Doubt it. Itll have to be a bigger jump then that. Maybe rushed launch titles.
Metro makers already confirmed ps4 is 2xs as powerful then anything seen on pc, how they can do more and how they don't even compare. Other pc game devs said similar about it being better graphically.

Hopefully these systems don't cost a crazy price.


----------



## Sain (Sep 19, 2011)

Good graphics make a good first impression, but after playing for like half an hour, my eyes adjust to the updated graphics and I find myself not even noticing the difference anymore.


----------



## galente (Apr 26, 2013)

something needs to happen with gameplay. How many poxy Call of duty's can we have? fifa 14,15,16,17? no thanks. 

if they can make kinect react as fast as people do it would be amazing. some form of virtual reality, total immersion would be the nuts 

graphically, as people have said, after a while it just blends in and you wont notice it.
id notice the "Power" more, giant landscapes, hundreds of players, huge enemies, no loading times. thats where they could turn things around. graphics dont need to be better, just remove the limitations on how EPIC they can make games now.


----------



## AngelClare (Jul 10, 2012)

cloud90 said:


> Doubt it. Itll have to be a bigger jump then that. Maybe rushed launch titles.
> Metro makers already confirmed ps4 is 2xs as powerful then anything seen on pc, how they can do more and how they don't even compare. Other pc game devs said similar about it being better graphically.
> 
> Hopefully these systems don't cost a crazy price.


If they said that then they are just trying to hype up their games. If you're expecting the PS4 and X1 to have better graphics than current gaming PC's you'll be disappointed. It's impossible.

You console gamers who say graphics don't matter have probably never seen what great graphics look like. Once you see it you'll never want to go back to those blurry unfiltered textures.


----------



## cloud90 (Oct 23, 2012)

AngelClare said:


> If they said that then they are just trying to hype up their games. If you're expecting the PS4 and X1 to have better graphics than current gaming PC's you'll be disappointed. It's impossible.
> 
> You console gamers who say graphics don't matter have probably never seen what great graphics look like. Once you see it you'll never want to go back to those blurry unfiltered textures.

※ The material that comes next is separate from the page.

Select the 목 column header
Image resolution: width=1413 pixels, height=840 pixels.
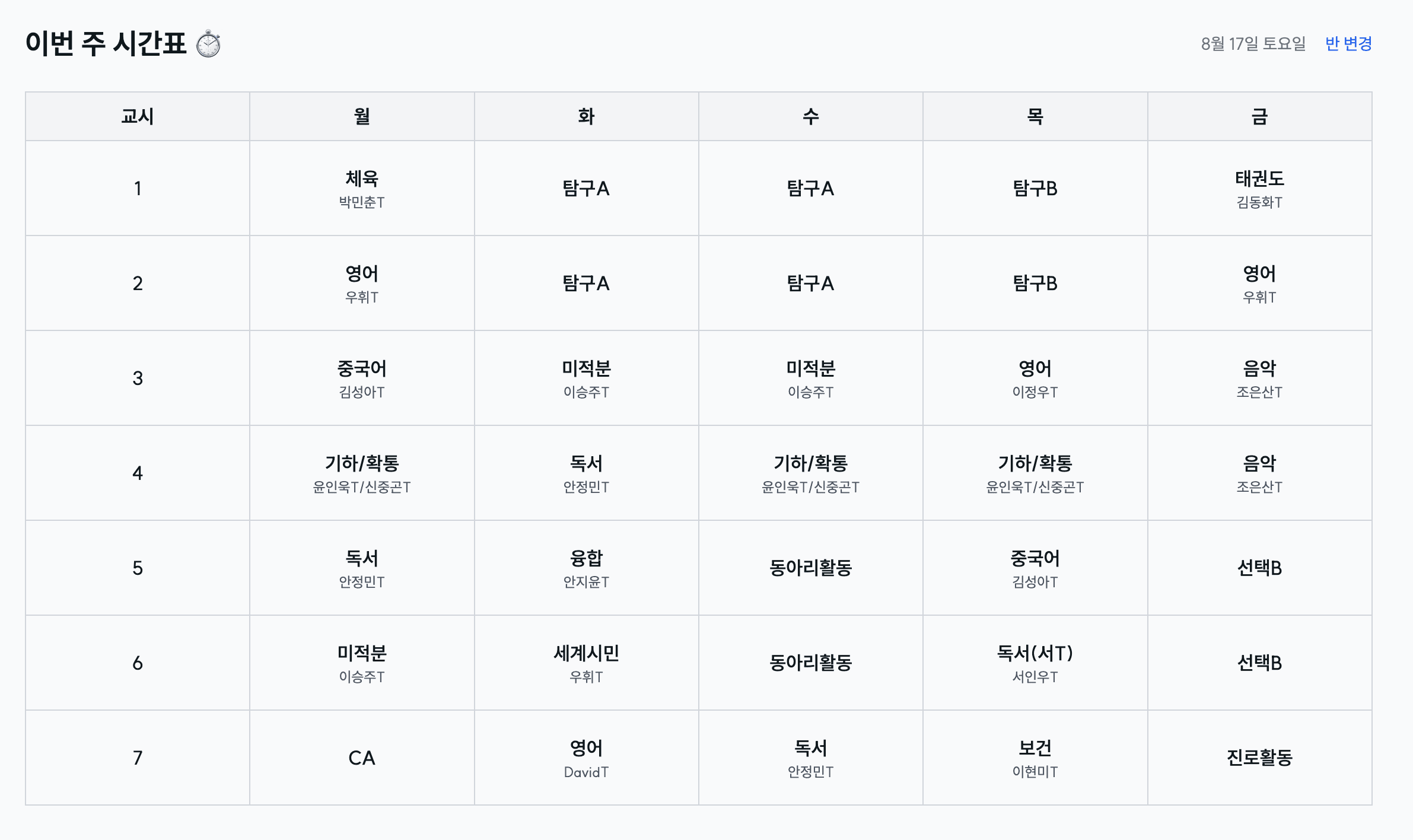click(1035, 116)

They said its due to fixed platform and low level access to hardware. 
I'm sure they're not lying just to hype up their games, especially when they don't even have a game for that console. He was discussing what was possile on ps4. Pc will eventually become better then ps4 though because you can always upgrade it. While Ps4 and consoles period will stand still in specs.

Remember when pc fans said that battlefield 3 gameplay they showed wasn't possible Xbox and ps3 they showed on the late show, and crysis couldn't run on console even if they tweaked it?.. Look at it now. Not as graphically impressive but look damn good. Ppl underestimate what consoles can do.


----------



## CrimsonTrigger (Jun 28, 2011)

galente said:


> something needs to happen with gameplay. How many poxy Call of duty's can we have? fifa 14,15,16,17? no thanks.
> 
> if they can make kinect react as fast as people do it would be amazing. some form of virtual reality, total immersion would be the nuts
> 
> ...


Not to mention that within a few years, the graphics are just going to be outdated again and people will cry for new hardware. Just like they always do. It's just odd to me how graphics are only considered good for so long until people start saying that they need to be better. People need to learn to quit being so demanding.


----------



## CrimsonTrigger (Jun 28, 2011)

AngelClare said:


> If they said that then they are just trying to hype up their games. If you're expecting the PS4 and X1 to have better graphics than current gaming PC's you'll be disappointed. It's impossible.
> 
> You console gamers who say graphics don't matter have probably never seen what great graphics look like. Once you see it you'll never want to go back to those blurry unfiltered textures.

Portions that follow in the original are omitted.